TO DO:
Set out exactly, line by line, the stretch of data below that begins at the line containing "is (1568, 414)." and ends at the line containing "Click the CSS", with both ends kept.

[Records from a data collection]
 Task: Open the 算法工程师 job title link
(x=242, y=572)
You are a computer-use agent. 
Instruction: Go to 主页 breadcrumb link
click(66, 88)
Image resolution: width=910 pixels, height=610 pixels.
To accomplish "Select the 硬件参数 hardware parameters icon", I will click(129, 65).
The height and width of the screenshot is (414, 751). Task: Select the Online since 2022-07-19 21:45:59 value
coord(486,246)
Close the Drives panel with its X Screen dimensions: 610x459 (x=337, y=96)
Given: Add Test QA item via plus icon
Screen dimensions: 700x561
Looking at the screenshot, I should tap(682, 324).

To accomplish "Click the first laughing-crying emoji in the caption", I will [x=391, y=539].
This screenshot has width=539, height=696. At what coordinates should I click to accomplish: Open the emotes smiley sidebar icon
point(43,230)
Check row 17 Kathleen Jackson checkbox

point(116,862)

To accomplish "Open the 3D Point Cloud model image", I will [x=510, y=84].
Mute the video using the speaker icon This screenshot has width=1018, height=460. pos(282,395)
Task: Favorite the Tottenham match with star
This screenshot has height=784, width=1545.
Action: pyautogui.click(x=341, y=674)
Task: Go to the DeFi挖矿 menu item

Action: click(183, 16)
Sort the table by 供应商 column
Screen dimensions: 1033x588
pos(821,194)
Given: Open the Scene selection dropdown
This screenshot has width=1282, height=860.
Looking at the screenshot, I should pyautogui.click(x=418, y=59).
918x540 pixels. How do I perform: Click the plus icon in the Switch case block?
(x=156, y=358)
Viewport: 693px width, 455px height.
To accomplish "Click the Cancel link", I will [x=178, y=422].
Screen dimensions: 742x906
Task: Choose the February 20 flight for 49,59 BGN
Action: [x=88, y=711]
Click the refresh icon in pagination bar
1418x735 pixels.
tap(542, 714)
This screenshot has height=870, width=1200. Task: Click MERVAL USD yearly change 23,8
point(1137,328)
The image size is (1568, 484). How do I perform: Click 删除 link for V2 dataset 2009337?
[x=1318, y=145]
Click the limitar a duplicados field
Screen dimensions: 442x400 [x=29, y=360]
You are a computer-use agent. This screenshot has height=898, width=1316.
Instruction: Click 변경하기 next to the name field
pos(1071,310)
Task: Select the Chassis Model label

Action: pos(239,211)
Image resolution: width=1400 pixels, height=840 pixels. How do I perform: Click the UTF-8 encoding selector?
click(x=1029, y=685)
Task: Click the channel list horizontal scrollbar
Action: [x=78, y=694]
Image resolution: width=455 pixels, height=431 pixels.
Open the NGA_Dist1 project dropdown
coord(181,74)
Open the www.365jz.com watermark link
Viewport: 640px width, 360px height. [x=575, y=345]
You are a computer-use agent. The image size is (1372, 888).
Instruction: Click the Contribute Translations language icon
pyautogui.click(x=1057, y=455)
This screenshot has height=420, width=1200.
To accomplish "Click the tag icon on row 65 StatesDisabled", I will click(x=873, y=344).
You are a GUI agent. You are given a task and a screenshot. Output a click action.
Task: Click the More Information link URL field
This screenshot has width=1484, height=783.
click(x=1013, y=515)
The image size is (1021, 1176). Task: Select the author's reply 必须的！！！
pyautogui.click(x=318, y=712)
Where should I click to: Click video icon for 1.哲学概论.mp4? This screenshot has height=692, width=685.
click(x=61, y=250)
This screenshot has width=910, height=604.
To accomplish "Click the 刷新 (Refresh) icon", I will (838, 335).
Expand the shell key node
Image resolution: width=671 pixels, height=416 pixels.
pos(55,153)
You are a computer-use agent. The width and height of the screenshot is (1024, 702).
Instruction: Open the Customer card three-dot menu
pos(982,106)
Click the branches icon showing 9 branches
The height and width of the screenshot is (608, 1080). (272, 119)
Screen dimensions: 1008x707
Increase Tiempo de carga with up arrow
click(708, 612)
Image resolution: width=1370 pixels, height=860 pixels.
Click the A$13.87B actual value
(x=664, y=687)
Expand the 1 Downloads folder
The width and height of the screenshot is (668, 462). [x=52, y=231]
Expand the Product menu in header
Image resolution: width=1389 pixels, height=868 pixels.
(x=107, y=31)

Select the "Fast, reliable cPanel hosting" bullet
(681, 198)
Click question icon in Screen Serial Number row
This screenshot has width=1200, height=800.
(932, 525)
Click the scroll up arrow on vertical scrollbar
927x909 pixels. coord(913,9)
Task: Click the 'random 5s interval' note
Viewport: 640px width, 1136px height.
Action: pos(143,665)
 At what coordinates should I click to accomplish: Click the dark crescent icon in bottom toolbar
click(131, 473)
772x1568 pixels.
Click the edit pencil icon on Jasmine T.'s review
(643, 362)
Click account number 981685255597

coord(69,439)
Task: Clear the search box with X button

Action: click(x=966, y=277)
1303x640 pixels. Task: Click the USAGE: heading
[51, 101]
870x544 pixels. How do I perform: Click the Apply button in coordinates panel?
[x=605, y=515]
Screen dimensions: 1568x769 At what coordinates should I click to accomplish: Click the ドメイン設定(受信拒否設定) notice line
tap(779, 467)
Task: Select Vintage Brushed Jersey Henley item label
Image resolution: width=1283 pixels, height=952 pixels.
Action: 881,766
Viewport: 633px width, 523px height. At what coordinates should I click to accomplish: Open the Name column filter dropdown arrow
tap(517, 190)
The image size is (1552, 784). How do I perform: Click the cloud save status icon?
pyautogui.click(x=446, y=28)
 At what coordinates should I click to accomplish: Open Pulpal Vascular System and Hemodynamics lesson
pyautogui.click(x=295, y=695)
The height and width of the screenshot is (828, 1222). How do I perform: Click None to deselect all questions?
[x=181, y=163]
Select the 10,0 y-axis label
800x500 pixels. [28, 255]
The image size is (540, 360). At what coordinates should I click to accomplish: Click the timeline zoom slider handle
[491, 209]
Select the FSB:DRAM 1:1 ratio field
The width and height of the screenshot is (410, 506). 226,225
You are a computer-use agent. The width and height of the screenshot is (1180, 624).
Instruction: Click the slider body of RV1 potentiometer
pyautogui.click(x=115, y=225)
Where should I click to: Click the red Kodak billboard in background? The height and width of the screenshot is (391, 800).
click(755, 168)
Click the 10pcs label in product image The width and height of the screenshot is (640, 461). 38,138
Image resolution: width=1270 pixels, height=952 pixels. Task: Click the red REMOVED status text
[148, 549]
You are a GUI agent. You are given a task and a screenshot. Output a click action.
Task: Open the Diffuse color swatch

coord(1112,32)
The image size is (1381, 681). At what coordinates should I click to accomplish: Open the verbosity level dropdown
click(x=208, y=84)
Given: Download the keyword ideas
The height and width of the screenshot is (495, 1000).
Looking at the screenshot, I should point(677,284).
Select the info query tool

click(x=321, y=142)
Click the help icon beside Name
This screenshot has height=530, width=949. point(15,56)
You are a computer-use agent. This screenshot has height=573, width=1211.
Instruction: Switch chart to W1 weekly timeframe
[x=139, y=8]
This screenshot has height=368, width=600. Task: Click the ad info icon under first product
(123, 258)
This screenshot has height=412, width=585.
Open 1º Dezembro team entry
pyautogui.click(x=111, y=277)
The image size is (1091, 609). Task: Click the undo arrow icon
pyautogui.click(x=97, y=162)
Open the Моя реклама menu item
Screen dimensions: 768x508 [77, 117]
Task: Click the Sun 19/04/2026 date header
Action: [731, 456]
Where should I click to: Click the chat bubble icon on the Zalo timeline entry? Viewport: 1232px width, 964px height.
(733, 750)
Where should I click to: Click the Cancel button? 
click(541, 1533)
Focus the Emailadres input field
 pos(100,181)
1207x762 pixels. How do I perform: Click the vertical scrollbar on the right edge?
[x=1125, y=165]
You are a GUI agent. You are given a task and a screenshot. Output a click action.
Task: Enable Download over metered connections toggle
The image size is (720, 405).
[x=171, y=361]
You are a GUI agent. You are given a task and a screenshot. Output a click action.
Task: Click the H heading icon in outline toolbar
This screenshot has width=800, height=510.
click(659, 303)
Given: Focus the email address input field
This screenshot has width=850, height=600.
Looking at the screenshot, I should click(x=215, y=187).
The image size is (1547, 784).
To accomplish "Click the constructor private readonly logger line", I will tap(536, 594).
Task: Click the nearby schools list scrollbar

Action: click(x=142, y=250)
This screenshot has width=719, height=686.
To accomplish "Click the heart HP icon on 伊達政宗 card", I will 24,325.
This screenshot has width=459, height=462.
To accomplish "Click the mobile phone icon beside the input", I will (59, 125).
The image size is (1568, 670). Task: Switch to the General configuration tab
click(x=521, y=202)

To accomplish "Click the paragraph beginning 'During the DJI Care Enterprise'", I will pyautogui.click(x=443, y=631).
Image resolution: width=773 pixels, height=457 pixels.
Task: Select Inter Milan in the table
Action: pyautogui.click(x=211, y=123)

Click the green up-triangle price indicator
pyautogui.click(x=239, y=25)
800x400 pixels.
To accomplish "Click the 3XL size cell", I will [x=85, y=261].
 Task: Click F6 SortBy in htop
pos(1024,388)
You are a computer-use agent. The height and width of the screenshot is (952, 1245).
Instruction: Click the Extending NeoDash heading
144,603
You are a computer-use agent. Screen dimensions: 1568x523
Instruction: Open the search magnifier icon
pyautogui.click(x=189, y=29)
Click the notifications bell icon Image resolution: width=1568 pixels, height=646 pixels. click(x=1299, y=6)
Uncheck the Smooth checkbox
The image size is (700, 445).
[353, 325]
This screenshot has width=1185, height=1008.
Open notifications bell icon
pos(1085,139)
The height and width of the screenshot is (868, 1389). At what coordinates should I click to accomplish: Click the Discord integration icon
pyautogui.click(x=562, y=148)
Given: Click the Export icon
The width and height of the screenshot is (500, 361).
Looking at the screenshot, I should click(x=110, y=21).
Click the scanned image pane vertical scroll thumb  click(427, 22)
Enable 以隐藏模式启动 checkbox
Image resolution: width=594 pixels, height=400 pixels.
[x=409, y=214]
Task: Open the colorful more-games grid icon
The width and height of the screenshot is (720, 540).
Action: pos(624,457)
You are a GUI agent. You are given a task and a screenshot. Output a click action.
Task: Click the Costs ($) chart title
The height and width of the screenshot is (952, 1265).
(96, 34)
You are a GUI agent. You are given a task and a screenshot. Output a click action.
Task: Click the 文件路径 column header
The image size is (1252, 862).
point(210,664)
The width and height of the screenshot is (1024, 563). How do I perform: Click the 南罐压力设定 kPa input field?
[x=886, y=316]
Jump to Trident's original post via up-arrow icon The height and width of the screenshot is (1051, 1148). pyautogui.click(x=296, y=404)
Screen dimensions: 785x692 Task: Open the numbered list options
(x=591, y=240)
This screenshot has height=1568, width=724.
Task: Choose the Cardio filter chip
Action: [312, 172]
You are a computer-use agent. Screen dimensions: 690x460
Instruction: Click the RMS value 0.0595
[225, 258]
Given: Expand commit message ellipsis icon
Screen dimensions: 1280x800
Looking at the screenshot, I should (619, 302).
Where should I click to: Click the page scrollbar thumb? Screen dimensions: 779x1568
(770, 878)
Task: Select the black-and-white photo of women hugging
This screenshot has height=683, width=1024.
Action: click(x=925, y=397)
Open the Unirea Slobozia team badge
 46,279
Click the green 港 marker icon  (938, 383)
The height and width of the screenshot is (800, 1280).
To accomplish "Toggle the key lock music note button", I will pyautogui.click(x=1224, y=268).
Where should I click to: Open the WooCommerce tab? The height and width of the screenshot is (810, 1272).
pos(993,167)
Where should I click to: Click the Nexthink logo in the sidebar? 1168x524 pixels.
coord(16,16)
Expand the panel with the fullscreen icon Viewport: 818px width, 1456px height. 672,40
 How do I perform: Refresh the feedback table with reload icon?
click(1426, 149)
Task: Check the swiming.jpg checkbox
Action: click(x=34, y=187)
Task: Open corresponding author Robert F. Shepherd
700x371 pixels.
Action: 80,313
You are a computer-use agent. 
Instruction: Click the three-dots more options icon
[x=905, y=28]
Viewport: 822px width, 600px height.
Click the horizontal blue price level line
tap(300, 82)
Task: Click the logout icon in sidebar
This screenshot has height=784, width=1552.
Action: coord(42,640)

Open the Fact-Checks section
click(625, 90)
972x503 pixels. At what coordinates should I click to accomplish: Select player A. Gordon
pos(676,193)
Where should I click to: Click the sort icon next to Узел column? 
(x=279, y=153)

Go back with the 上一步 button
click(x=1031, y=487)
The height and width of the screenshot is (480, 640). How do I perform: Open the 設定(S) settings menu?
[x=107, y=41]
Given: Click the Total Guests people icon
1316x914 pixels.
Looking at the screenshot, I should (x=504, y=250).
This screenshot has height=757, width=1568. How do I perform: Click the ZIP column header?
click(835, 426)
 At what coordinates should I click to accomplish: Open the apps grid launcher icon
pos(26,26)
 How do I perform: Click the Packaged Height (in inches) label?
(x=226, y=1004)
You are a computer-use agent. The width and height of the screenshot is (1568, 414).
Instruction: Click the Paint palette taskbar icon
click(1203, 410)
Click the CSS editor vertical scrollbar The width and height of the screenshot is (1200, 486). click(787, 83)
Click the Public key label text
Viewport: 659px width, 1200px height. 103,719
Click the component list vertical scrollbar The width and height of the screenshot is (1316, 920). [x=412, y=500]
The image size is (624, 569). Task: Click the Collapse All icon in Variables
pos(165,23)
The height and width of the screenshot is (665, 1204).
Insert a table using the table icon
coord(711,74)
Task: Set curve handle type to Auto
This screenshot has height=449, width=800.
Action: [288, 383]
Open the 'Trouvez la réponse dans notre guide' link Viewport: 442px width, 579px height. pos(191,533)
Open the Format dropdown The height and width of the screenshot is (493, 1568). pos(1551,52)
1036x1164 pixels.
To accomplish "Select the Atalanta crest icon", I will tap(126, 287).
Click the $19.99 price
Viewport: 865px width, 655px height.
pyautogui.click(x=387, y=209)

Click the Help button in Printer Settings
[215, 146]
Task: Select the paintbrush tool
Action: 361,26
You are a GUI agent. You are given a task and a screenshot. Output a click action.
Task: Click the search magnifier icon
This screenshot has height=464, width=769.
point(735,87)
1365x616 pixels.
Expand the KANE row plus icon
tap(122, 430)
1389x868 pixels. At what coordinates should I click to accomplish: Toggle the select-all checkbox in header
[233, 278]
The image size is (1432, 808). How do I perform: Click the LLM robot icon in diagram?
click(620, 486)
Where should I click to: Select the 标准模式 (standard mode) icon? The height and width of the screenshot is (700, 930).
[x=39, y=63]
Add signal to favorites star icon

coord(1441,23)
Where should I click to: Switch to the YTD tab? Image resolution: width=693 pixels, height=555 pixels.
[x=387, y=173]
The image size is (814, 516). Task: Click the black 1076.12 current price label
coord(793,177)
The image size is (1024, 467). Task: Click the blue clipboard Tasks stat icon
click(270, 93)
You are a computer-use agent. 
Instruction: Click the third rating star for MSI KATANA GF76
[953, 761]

FINAL ANSWER:
You are a computer-use agent. The width and height of the screenshot is (1568, 414).
Instruction: Click the Paint palette taskbar icon
click(1203, 410)
Click the CSS editor vertical scrollbar The width and height of the screenshot is (1200, 486). click(787, 83)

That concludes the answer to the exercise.